Mary Barnes of Slate Hill Farm Daylilies is my kind of gardener: a mad scientist. I love her for allowing my kids to be mad scientists, too. She lets them hybridize daylilies and then gives us the seedlings to grow out, so they can see the fruits of their fun.
When we arrived there last Saturday, she had a milk crate full of seedlings for us, all labeled with a number indicating the cross and the name of the kid who decided that a plant called something like 'Screaming Meemie' desperately needed to exchange genes with another plant called something like 'Pants On Fire.' Subtle their crosses are not. They usually result in flowers so big the plant can hardly hold up its head and colors from a Velvet Elvis painting. I'm going to give these monster hemerocallis their own bed in the country.
Mary's own experimentation takes not just the form of professional daylily breeding, but also non-professional fooling around with seeds of all kinds. She saves her vegetable seed. She's growing quinoa and flax seed for her cereal. She's able to plant really unusual flowers, including a very tall and thin white and brown foxglove, because she raises them from seed.
On Saturday, she showed me precisely the thing that makes seed saving so fun.
Behold a poppy produced by saved seed:
Here is the poppy's much better-looking brother:
And here are lettuces from seed she saved:
The ones on the right are all from the same variety of lettuce. They all have the same trout-patterned leaves. But some of them are red-spotted chartreuse. And some of them are an even mix of red and green.
I love the idea of selecting my own flowers and vegetables, too, and breeding the better-looking lettuce. I've got an enormous parsnip sending out flowers while we speak in my vegetable garden, just because I want to observe the natural behavior of this biennial. But I frequently intend to save seed and then never get around to collecting it.
Too busy raising the results of previous experiments involving my husband, I suppose.

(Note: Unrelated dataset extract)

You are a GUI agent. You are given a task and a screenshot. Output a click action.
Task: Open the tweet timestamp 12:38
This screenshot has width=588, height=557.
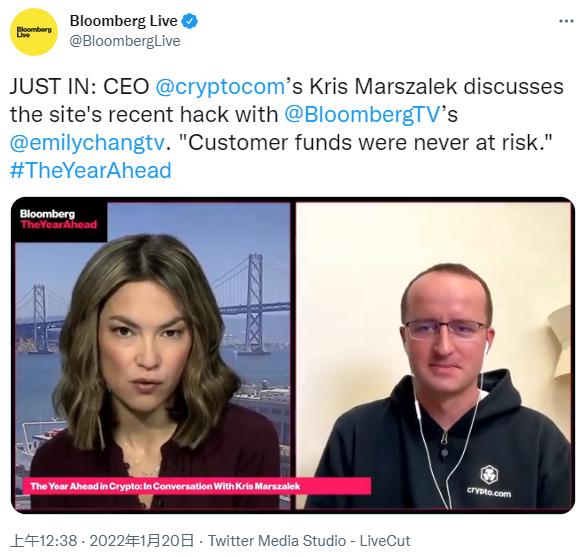pyautogui.click(x=44, y=541)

We’ve been talking a lot about color clashes at Garden Rant. The worst in my garden this year centered around the pale, pale pinks of two classic plants: ‘Sarah Bernhardt’ peony and ‘New Dawn’ rose. ‘Sarah Bernhardt’ is one of the tallest of peonies, with fluffy flowers of silvery pink. She is a real supermodel, stunning on her own, a problem in combination with any other flower in my yard because she makes them all look muddy and unappetizing.
My ‘New Dawn,’ too, is so healthy and beautiful that three of my neighbors have been inspired to seek out their own ‘New Dawns.’ However, her flesh-toned pink color seems not to complement any other color, but instead, to compete with them and make them look bad because she is so delicate and pure. We’ve all met this kind of girl and found her intensely annoying.
I thought she needed some gothing up. So I bought a maroon clematis for ‘New Dawn.’ Nope. That is not the solution. In fact, trial and error and fits of crazy shovel-work moving stuff doing perfectly well here over to there–which is what I use instead of color theory–left me empty-handed.
But on a visit to the amazing Slate Hill Farm Daylilies this weekend, I posed the question to owner Craig Barnes, who not only grows and breeds fields of gorgeous daylilies, but is also a painter.
“Lavender,” he said instantly. “Slatey blue. A blue with a lot of white in it, like the rose.”
I went delphinium shopping. Whereas my instinct would always be to pick out the darkest or most intense and dramatic ones, I instead went for the lighter, grayer ones. I also bought a pale blue baptisia and the palest lavender veronicastrum. ‘New Dawn’ looks very pretty indeed, surrounded by these acolytes.
This is why painters’ houses are always nicer than mine, too.